## WHAT YOU NEED TO DO
Copy the part of the passage on following doctor's orders that begins at the words "There can be" and stops after the words "and physical therapy.".

## EXTRACT PROVIDED
● ● ●
There are many factors that contribute to one’s well-being and recovery after a visit to see a medical provider. One factor, the one you can actually control, the one that works best is simple — follow the doctor’s orders.

Managing a home care agency places my staff and me in a unique position. On a daily basis, we play an active role in people’s management of their health. While we always try, getting people to follow through with the plan their medical provider has laid out is, at best, challenging.

Not sticking to the plan

While I don’t think most people expect to be cured immediately following a medical visit, I do find it interesting how noncompliant and impatient people are in managing their recovery from an illness or injury. 

Quite often I find people who struggle with upper respiratory conditions failing to adhere to their medical provider’s recommendations for treatment. Whether it’s a case of strep throat, bronchitis, asthma, or even pneumonia, people seem to frequently stop their treatments too early or not use the medicines their medical providers have suggested they use.

There can be serious consequences of noncompliance with treatment. When people fail to adhere to the treatments their medical providers suggest, frequently there’s a substantial worsening of the condition — sometimes even death.

Not too long ago, I read an article from the National Center for Biotechnology Information that stated, “The treatment of chronic illnesses commonly includes the long-term use of pharmacotherapy. Although these medications are effective in combating disease, their full benefits are often not realized because approximately 50% of patients do not take their medications as prescribed.”

Not just prescriptions

Nonadherence to doctor’s orders extends well beyond that of just medications. Nonadherence can also be associated with diet, smoking, exercise, weight loss, and physical therapy.
● ● ●
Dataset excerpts
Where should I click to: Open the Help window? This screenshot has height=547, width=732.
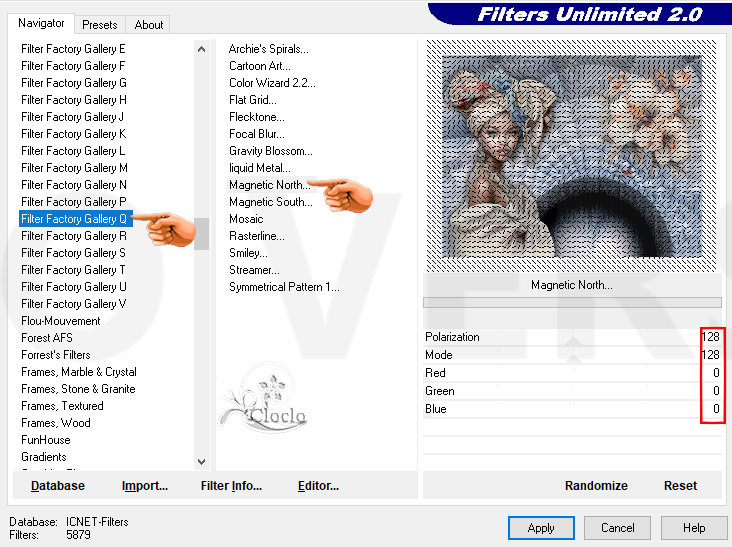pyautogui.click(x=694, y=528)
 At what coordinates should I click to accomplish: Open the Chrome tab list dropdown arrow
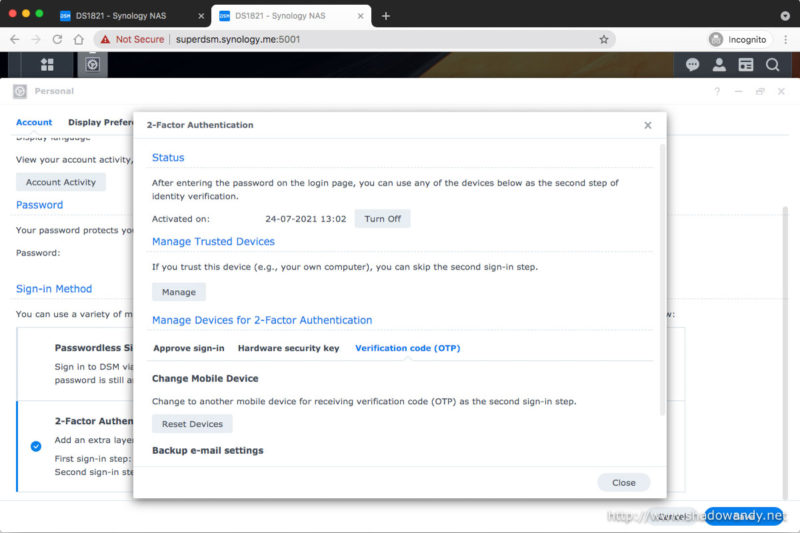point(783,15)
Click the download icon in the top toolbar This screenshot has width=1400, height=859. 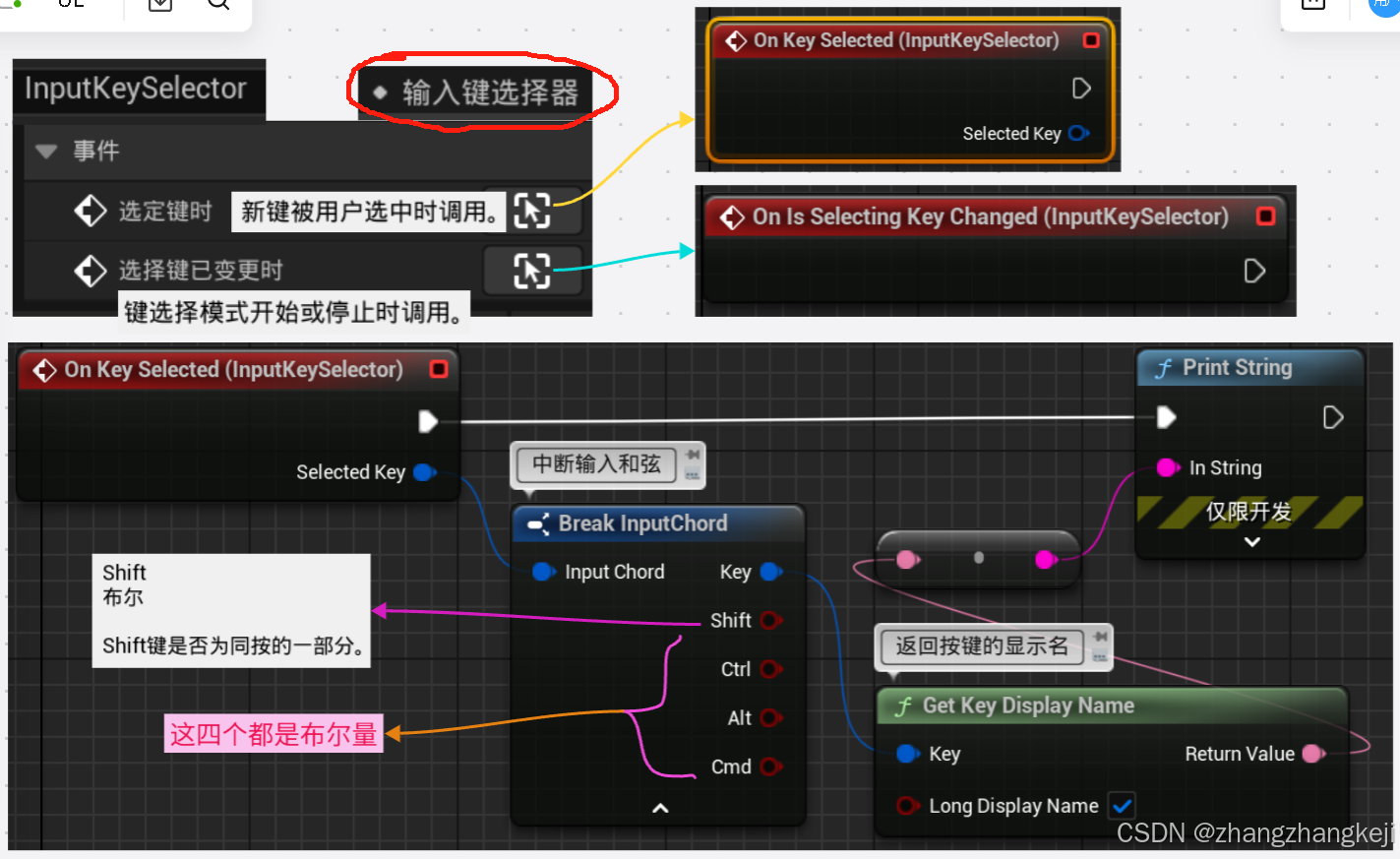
● ● ●
## ANSWER TO THE EXERCISE
There can be serious consequences of noncompliance with treatment. When people fail to adhere to the treatments their medical providers suggest, frequently there’s a substantial worsening of the condition — sometimes even death.

Not too long ago, I read an article from the National Center for Biotechnology Information that stated, “The treatment of chronic illnesses commonly includes the long-term use of pharmacotherapy. Although these medications are effective in combating disease, their full benefits are often not realized because approximately 50% of patients do not take their medications as prescribed.”

Not just prescriptions

Nonadherence to doctor’s orders extends well beyond that of just medications. Nonadherence can also be associated with diet, smoking, exercise, weight loss, and physical therapy.